▶ Task to complete
Reproduce each of the following entries verbatim, preserving every character, space, and line break.
── Provided entries
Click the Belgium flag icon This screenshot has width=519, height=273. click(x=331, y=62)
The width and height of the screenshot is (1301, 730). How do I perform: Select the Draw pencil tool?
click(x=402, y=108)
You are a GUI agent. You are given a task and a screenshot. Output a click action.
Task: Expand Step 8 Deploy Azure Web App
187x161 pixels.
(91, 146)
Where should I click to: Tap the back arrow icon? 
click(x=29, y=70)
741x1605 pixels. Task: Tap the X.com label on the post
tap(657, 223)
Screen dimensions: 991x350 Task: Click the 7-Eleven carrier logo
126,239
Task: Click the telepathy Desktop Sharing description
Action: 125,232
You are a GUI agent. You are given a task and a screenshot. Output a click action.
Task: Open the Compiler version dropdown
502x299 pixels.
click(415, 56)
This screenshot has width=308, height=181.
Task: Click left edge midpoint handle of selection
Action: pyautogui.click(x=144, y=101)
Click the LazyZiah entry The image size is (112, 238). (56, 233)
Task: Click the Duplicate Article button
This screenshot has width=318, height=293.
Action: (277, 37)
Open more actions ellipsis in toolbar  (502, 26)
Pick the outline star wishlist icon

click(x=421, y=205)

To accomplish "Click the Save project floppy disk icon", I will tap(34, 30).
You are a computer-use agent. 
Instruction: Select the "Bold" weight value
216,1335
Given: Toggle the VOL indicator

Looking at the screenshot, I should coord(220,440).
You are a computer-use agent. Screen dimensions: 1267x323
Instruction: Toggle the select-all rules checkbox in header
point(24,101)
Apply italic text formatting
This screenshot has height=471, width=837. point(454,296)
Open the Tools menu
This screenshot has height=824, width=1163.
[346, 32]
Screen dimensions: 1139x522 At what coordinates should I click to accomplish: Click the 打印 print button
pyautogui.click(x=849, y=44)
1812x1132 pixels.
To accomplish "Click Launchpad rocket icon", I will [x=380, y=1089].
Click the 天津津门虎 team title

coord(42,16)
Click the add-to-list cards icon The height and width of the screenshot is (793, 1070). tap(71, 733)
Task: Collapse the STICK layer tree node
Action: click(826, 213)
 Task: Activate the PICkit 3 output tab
────
▶ Finished answer
Click the Belgium flag icon This screenshot has width=519, height=273. click(x=331, y=62)
The width and height of the screenshot is (1301, 730). How do I perform: Select the Draw pencil tool?
click(x=402, y=108)
You are a GUI agent. You are given a task and a screenshot. Output a click action.
Task: Expand Step 8 Deploy Azure Web App
187x161 pixels.
(91, 146)
Where should I click to: Tap the back arrow icon? 
click(x=29, y=70)
741x1605 pixels. Task: Tap the X.com label on the post
tap(657, 223)
Screen dimensions: 991x350 Task: Click the 7-Eleven carrier logo
126,239
Task: Click the telepathy Desktop Sharing description
Action: 125,232
You are a GUI agent. You are given a task and a screenshot. Output a click action.
Task: Open the Compiler version dropdown
502x299 pixels.
click(415, 56)
This screenshot has width=308, height=181.
Task: Click left edge midpoint handle of selection
Action: pyautogui.click(x=144, y=101)
Click the LazyZiah entry The image size is (112, 238). (56, 233)
Task: Click the Duplicate Article button
This screenshot has width=318, height=293.
Action: (277, 37)
Open more actions ellipsis in toolbar  (502, 26)
Pick the outline star wishlist icon

click(x=421, y=205)

To accomplish "Click the Save project floppy disk icon", I will tap(34, 30).
You are a computer-use agent. 
Instruction: Select the "Bold" weight value
216,1335
Given: Toggle the VOL indicator

Looking at the screenshot, I should coord(220,440).
You are a computer-use agent. Screen dimensions: 1267x323
Instruction: Toggle the select-all rules checkbox in header
point(24,101)
Apply italic text formatting
This screenshot has height=471, width=837. point(454,296)
Open the Tools menu
This screenshot has height=824, width=1163.
[346, 32]
Screen dimensions: 1139x522 At what coordinates should I click to accomplish: Click the 打印 print button
pyautogui.click(x=849, y=44)
1812x1132 pixels.
To accomplish "Click Launchpad rocket icon", I will [x=380, y=1089].
Click the 天津津门虎 team title

coord(42,16)
Click the add-to-list cards icon The height and width of the screenshot is (793, 1070). tap(71, 733)
Task: Collapse the STICK layer tree node
Action: click(826, 213)
 Task: Activate the PICkit 3 output tab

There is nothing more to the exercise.